### Task statement
From the entries below, return only the lines starting at the one that contains "Show next product image arrow" and ending at the one that contains "You are a computer-use agent. The", exactly as they stand.

[Pixel coordinate grounding data]
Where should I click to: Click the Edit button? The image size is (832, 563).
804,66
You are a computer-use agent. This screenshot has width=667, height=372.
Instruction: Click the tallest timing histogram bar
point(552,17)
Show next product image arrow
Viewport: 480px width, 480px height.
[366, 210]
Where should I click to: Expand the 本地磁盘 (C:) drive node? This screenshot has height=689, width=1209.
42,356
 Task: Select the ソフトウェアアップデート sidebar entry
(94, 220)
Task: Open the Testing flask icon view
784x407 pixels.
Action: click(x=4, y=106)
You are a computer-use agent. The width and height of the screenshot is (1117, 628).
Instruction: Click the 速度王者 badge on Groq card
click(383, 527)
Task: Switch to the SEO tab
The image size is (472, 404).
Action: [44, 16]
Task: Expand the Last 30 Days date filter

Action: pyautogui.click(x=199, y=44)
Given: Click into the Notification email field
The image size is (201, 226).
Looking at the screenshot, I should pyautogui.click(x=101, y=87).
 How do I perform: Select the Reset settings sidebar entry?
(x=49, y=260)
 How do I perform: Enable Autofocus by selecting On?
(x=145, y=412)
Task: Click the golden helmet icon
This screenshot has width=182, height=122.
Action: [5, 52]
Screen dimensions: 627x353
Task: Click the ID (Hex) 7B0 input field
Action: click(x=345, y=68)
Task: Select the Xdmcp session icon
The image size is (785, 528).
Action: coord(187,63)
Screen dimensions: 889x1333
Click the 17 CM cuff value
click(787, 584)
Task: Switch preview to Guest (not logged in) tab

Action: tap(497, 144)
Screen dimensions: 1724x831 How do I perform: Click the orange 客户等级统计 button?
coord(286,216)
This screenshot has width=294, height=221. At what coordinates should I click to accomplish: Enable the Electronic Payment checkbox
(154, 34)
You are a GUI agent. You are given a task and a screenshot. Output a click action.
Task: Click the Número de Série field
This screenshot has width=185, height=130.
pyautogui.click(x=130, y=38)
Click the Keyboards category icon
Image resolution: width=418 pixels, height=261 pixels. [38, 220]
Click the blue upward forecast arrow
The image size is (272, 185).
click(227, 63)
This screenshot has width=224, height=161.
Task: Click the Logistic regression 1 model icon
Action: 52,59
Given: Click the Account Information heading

### Result
Show next product image arrow
Viewport: 480px width, 480px height.
[366, 210]
Where should I click to: Expand the 本地磁盘 (C:) drive node? This screenshot has height=689, width=1209.
42,356
 Task: Select the ソフトウェアアップデート sidebar entry
(94, 220)
Task: Open the Testing flask icon view
784x407 pixels.
Action: click(x=4, y=106)
You are a computer-use agent. The width and height of the screenshot is (1117, 628).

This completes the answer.